## Problem to work on:
Retype all of the entries exactly as they appear.

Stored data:

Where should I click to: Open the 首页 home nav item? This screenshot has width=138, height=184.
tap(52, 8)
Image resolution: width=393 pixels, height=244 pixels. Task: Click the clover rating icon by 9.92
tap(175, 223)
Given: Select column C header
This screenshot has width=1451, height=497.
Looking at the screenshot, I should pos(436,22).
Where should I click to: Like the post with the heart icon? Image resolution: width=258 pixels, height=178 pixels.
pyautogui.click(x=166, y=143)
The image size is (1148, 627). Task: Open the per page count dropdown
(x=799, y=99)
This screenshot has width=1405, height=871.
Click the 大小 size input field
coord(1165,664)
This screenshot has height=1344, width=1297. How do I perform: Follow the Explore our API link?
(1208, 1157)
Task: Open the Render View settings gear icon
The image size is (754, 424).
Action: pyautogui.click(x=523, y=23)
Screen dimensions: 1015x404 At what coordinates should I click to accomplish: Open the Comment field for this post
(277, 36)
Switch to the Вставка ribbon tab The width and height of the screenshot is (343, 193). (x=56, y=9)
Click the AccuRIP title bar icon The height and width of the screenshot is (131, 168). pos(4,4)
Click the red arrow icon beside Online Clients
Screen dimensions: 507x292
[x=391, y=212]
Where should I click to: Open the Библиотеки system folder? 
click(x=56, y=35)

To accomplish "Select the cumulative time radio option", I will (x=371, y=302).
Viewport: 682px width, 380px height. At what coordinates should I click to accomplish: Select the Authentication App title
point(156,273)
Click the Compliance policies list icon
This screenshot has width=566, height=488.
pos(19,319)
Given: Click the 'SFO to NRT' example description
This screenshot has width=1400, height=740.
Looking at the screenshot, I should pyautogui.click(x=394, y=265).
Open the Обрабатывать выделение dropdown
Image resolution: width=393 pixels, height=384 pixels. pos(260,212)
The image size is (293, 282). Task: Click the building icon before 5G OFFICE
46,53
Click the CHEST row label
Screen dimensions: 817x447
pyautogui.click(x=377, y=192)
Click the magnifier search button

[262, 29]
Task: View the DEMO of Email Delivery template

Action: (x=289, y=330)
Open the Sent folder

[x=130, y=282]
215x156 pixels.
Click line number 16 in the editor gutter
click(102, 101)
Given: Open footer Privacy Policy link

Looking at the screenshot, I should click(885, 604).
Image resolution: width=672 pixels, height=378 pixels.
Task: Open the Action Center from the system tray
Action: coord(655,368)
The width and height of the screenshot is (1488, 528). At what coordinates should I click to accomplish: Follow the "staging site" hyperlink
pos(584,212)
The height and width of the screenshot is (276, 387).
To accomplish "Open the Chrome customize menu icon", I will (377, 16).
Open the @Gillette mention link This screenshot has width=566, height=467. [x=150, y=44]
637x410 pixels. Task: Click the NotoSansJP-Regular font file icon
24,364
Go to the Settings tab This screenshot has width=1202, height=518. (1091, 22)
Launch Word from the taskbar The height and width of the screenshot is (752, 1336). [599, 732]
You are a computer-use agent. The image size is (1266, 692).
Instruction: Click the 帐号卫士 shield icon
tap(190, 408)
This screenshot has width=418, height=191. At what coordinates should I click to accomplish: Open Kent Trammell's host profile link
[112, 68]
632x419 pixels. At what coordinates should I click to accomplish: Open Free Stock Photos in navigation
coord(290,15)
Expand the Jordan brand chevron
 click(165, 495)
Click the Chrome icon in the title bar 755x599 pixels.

## Answer space:
Where should I click to: Open the 首页 home nav item? This screenshot has width=138, height=184.
tap(52, 8)
Image resolution: width=393 pixels, height=244 pixels. Task: Click the clover rating icon by 9.92
tap(175, 223)
Given: Select column C header
This screenshot has width=1451, height=497.
Looking at the screenshot, I should pos(436,22).
Where should I click to: Like the post with the heart icon? Image resolution: width=258 pixels, height=178 pixels.
pyautogui.click(x=166, y=143)
The image size is (1148, 627). Task: Open the per page count dropdown
(x=799, y=99)
This screenshot has width=1405, height=871.
Click the 大小 size input field
coord(1165,664)
This screenshot has height=1344, width=1297. How do I perform: Follow the Explore our API link?
(1208, 1157)
Task: Open the Render View settings gear icon
The image size is (754, 424).
Action: pyautogui.click(x=523, y=23)
Screen dimensions: 1015x404 At what coordinates should I click to accomplish: Open the Comment field for this post
(277, 36)
Switch to the Вставка ribbon tab The width and height of the screenshot is (343, 193). (x=56, y=9)
Click the AccuRIP title bar icon The height and width of the screenshot is (131, 168). pos(4,4)
Click the red arrow icon beside Online Clients
Screen dimensions: 507x292
[x=391, y=212]
Where should I click to: Open the Библиотеки system folder? 
click(x=56, y=35)

To accomplish "Select the cumulative time radio option", I will (x=371, y=302).
Viewport: 682px width, 380px height. At what coordinates should I click to accomplish: Select the Authentication App title
point(156,273)
Click the Compliance policies list icon
This screenshot has width=566, height=488.
pos(19,319)
Given: Click the 'SFO to NRT' example description
This screenshot has width=1400, height=740.
Looking at the screenshot, I should pyautogui.click(x=394, y=265).
Open the Обрабатывать выделение dropdown
Image resolution: width=393 pixels, height=384 pixels. pos(260,212)
The image size is (293, 282). Task: Click the building icon before 5G OFFICE
46,53
Click the CHEST row label
Screen dimensions: 817x447
pyautogui.click(x=377, y=192)
Click the magnifier search button

[262, 29]
Task: View the DEMO of Email Delivery template

Action: (x=289, y=330)
Open the Sent folder

[x=130, y=282]
215x156 pixels.
Click line number 16 in the editor gutter
click(102, 101)
Given: Open footer Privacy Policy link

Looking at the screenshot, I should click(885, 604).
Image resolution: width=672 pixels, height=378 pixels.
Task: Open the Action Center from the system tray
Action: coord(655,368)
The width and height of the screenshot is (1488, 528). At what coordinates should I click to accomplish: Follow the "staging site" hyperlink
pos(584,212)
The height and width of the screenshot is (276, 387).
To accomplish "Open the Chrome customize menu icon", I will (377, 16).
Open the @Gillette mention link This screenshot has width=566, height=467. [x=150, y=44]
637x410 pixels. Task: Click the NotoSansJP-Regular font file icon
24,364
Go to the Settings tab This screenshot has width=1202, height=518. (1091, 22)
Launch Word from the taskbar The height and width of the screenshot is (752, 1336). [599, 732]
You are a computer-use agent. The image size is (1266, 692).
Instruction: Click the 帐号卫士 shield icon
tap(190, 408)
This screenshot has width=418, height=191. At what coordinates should I click to accomplish: Open Kent Trammell's host profile link
[112, 68]
632x419 pixels. At what coordinates should I click to accomplish: Open Free Stock Photos in navigation
coord(290,15)
Expand the Jordan brand chevron
 click(165, 495)
Click the Chrome icon in the title bar 755x599 pixels.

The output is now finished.